Nothing but the lines from the first line of the material below through the line that holds "The width and" should be set down, exactly and with pictures left out.
▶
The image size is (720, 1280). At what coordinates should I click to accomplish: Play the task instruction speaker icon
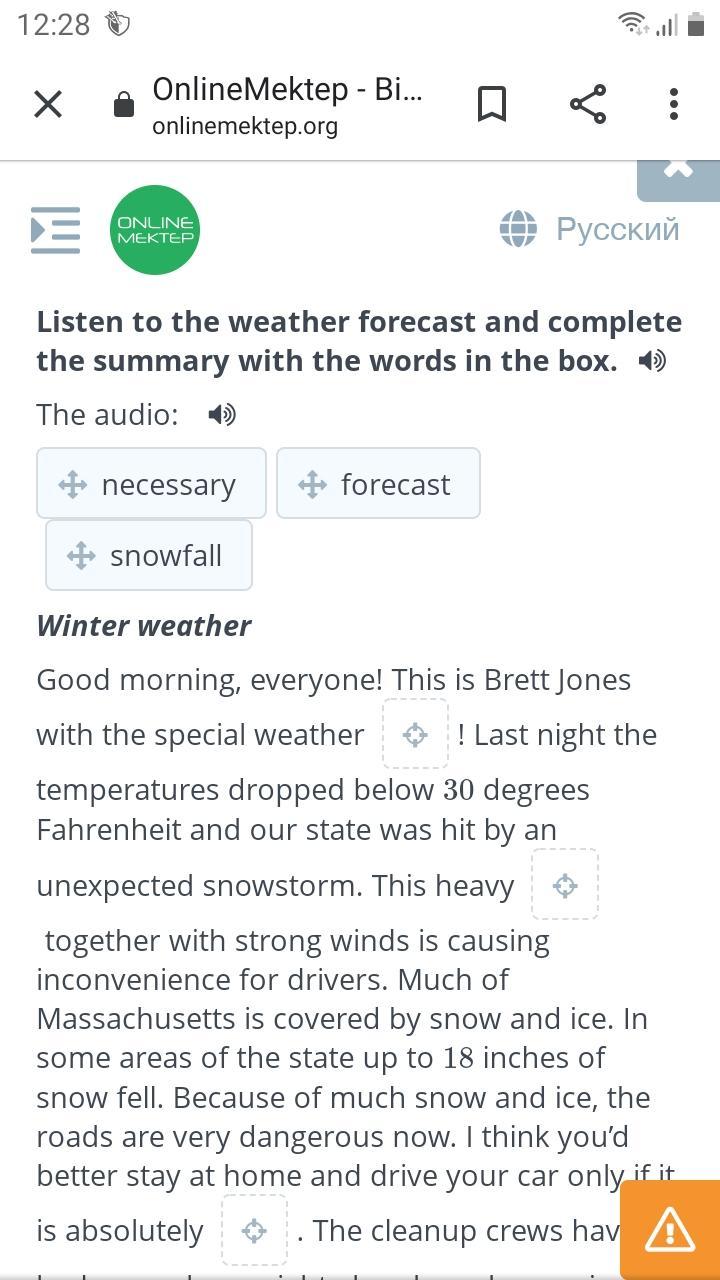tap(652, 361)
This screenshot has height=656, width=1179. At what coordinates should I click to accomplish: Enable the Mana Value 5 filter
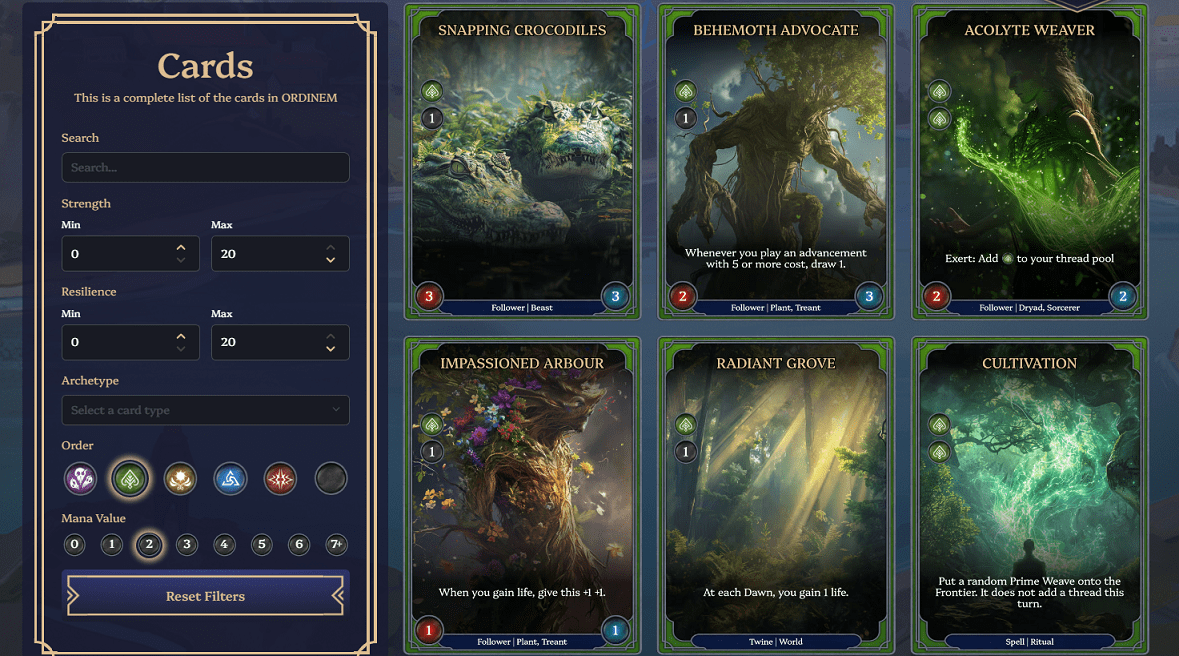[x=262, y=544]
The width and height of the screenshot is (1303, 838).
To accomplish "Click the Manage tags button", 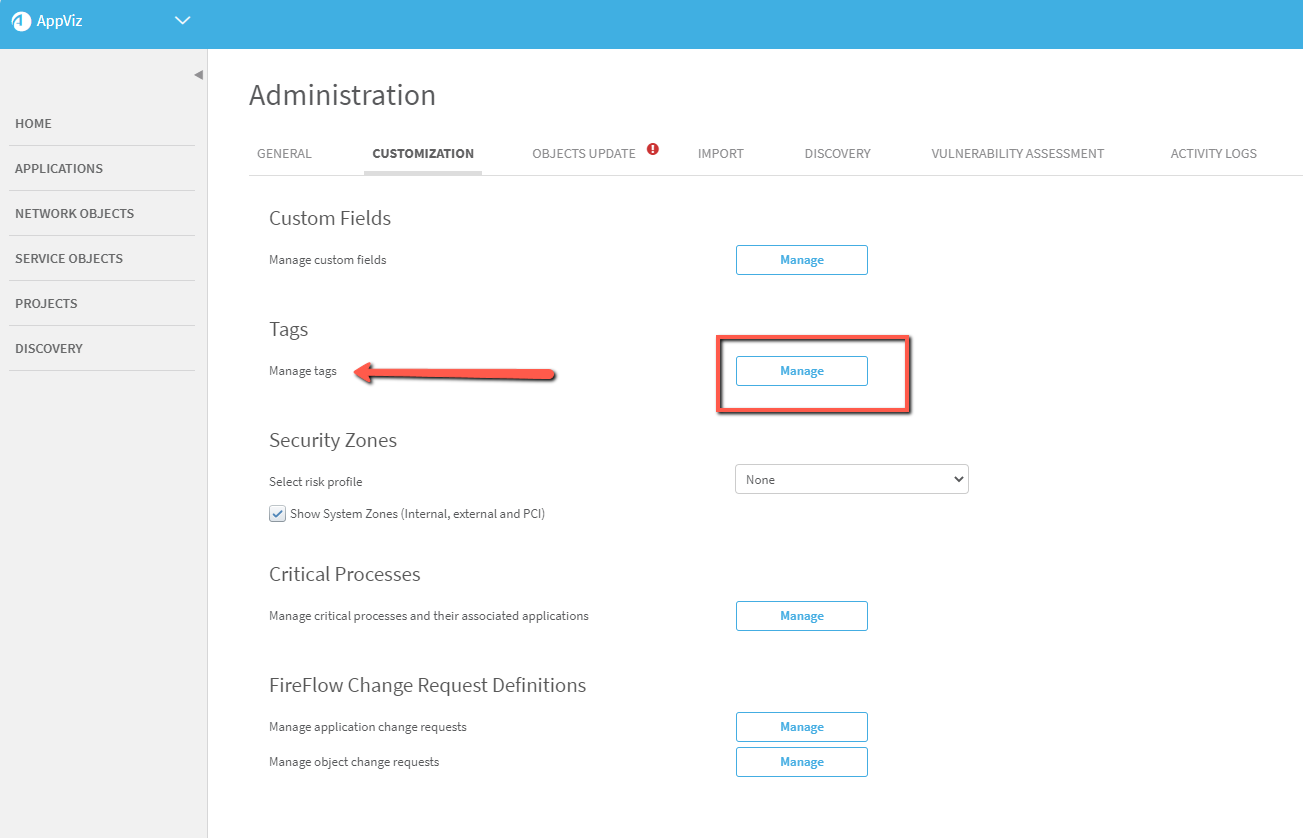I will click(x=801, y=371).
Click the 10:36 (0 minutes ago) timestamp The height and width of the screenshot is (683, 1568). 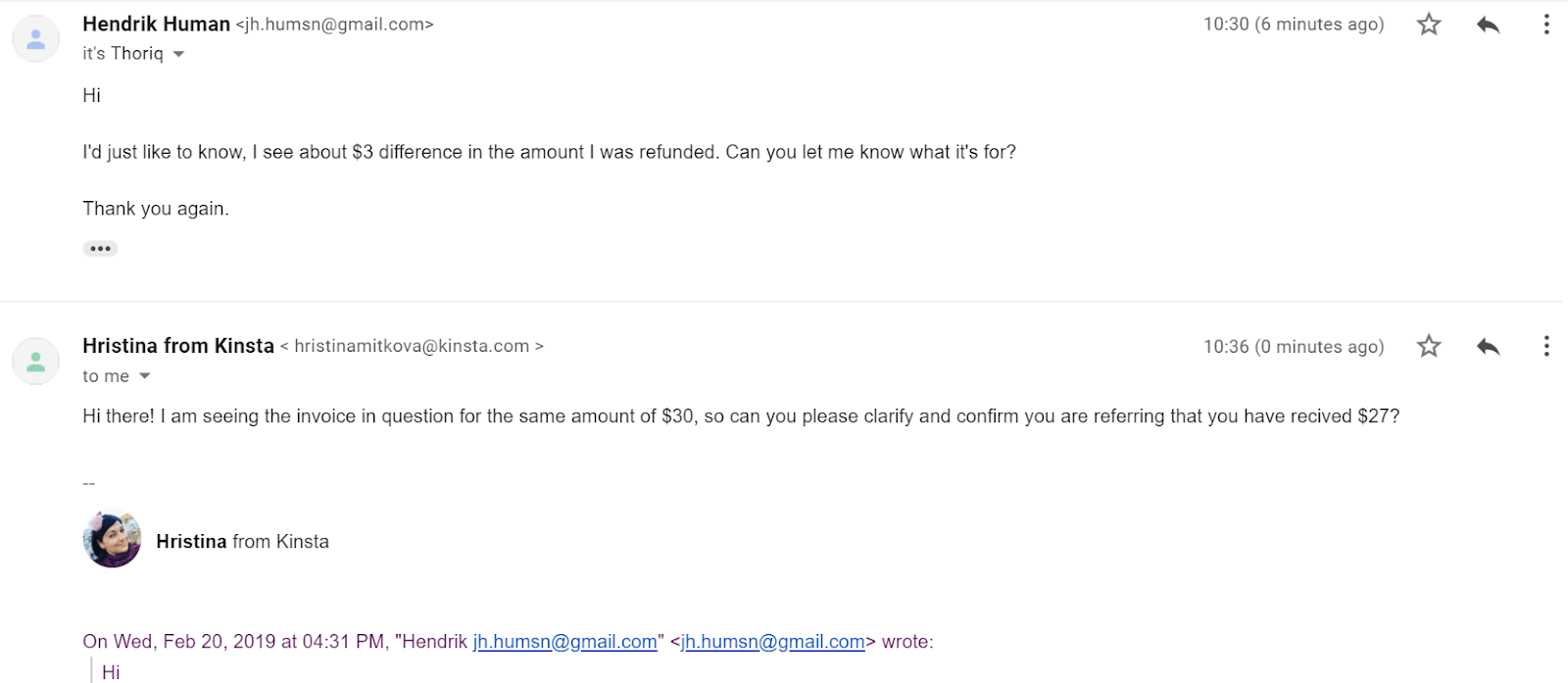pyautogui.click(x=1294, y=347)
◀
(TASK RESULT):
The image size is (720, 1280). At what coordinates should I click to accomplish: Play the task instruction speaker icon
tap(652, 361)
This screenshot has height=656, width=1179. At what coordinates should I click to accomplish: Enable the Mana Value 5 filter
[x=262, y=544]
The width and height of the screenshot is (1303, 838).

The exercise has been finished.